Digital health technologies have the potential to bring care closer to patients, reduce costs to healthcare systems and provide constant types of monitoring that are otherwise hard to come by outside of a hospital setting.
One area in which these benefits are being embraced particularly enthusiastically is mental health.
Research shows that, in the US, 19.1% of adults had an anxiety disorder and 14.5 million adults experienced a major depressive episode in the past year.

However, approximately two-thirds of adults with mental health issues were unable to access treatment.1,2
The inability to benefit from affordable and timely mental health solutions is becoming an issue as overall rates of depression and mental health disorders continue to rise globally.
Fortunately, technological innovation means that apps, wearables and AI-powered platforms are emerging as vital tools to close the treatment gap by offering more available and tailored support.
Digital mental health technologies (DMHTs) can help to manage a range of issues such as insomnia, anxiety or depression.
Their rapid growth (the global market for emerging mental health devices and platforms was valued at $3.22 billion in 2023 and is projected to reach $17.70 billion by 2031) and complexity do, however, raise urgent questions about regulation and safety, especially when large language models (LLMs) and AI are leveraged to provide diagnoses or treatment.3
Different jurisdictions are currently producing regulations and guidance to safeguard patients.
In the US, the FDA has provided guidance, such as its Artificial Intelligence/Machine Learning (AI/ML)-Based Software as a Medical Device (SaMD) Action Plan, which suggests that devices will need to be evaluated on a case-by-case basis.4
The EU, by contrast, has developed a more encompassing AI Act that also covers medical devices.
Critical to businesses with a UK footprint, one such piece of guidance has been provided by the UK Medicines and Healthcare products Regulatory Agency (MHRA).
This framework offers clarity by defining when DMHTs qualify as medical devices based on their intended purpose and functional impact.
The MHRA also importantly addresses the integration of LLMs and AI and generative models in mental health tools, making strides when it comes to tackling the regulation and classification of cutting-edge innovation.
In this new guidance, the MHRA outlines a framework to determine whether a DMHT is a medical device and should thus be regulated according to medical device standards.
The framework encompasses various elements, including design, functionality and intended use. The MHRA offers — as a starting point — the tool’s explicit claims: if a software states that it diagnoses, treats, prevents or monitors a medical condition, then it is most likely to be considered a medical device.
When it comes to functionality, the MHRA states that a DMHT with “a medical purpose but low functional impact” may not have to comply with medical device regulation as it does not provide a clinical effect or even influence patient care decisions.
In practical terms, a simple tool that tots up numbers to form a score and provides the likelihood of a result, such as a PHQ-9 Calculator, would typically be classified as low functionality.

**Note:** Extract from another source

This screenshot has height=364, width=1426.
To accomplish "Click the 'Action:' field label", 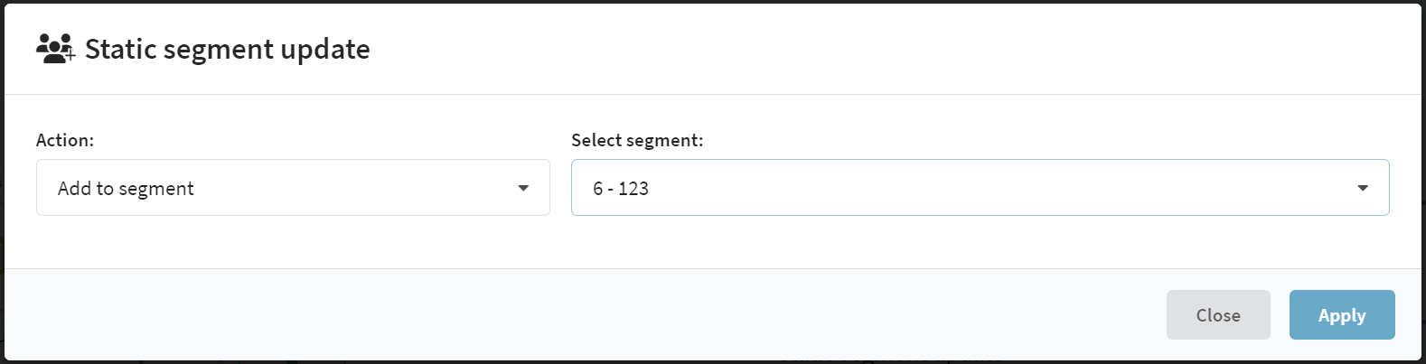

If the patient answers a long list of AI-tailored questions, however, the tool would be highly functional. Tools that include an AI chatbot that responds adaptively based on the user’s specific queries would usually be classified as high functionality.
Finally, medical device manufacturers developing AI-powered DMHTs would do well to familiarise themselves with the MHRA’s Software and AI Change Programme Roadmap, which provides a plan of work to ensure regulatory requirements for software and AI are presented with clarity.
Keeping current with the AI and DMHT regulatory landscape is critical to the continued success of devices in their markets as regulators continue to refine their approach based on ongoing development and innovation to safeguard patients.
References
- www.nimh.nih.gov/health/statistics/major-depression.
- www.npr.org/sections/health-shots/2023/12/13/1218953789/most-americans-with-mental-health-needs-dont-get-treatment-report-finds?u.
- www.fda.gov/medical-devices/digital-health-center-excellence/augmented-reality-and-virtual-reality-medical-devices.
- www.fda.gov/media/145022/download?attachment.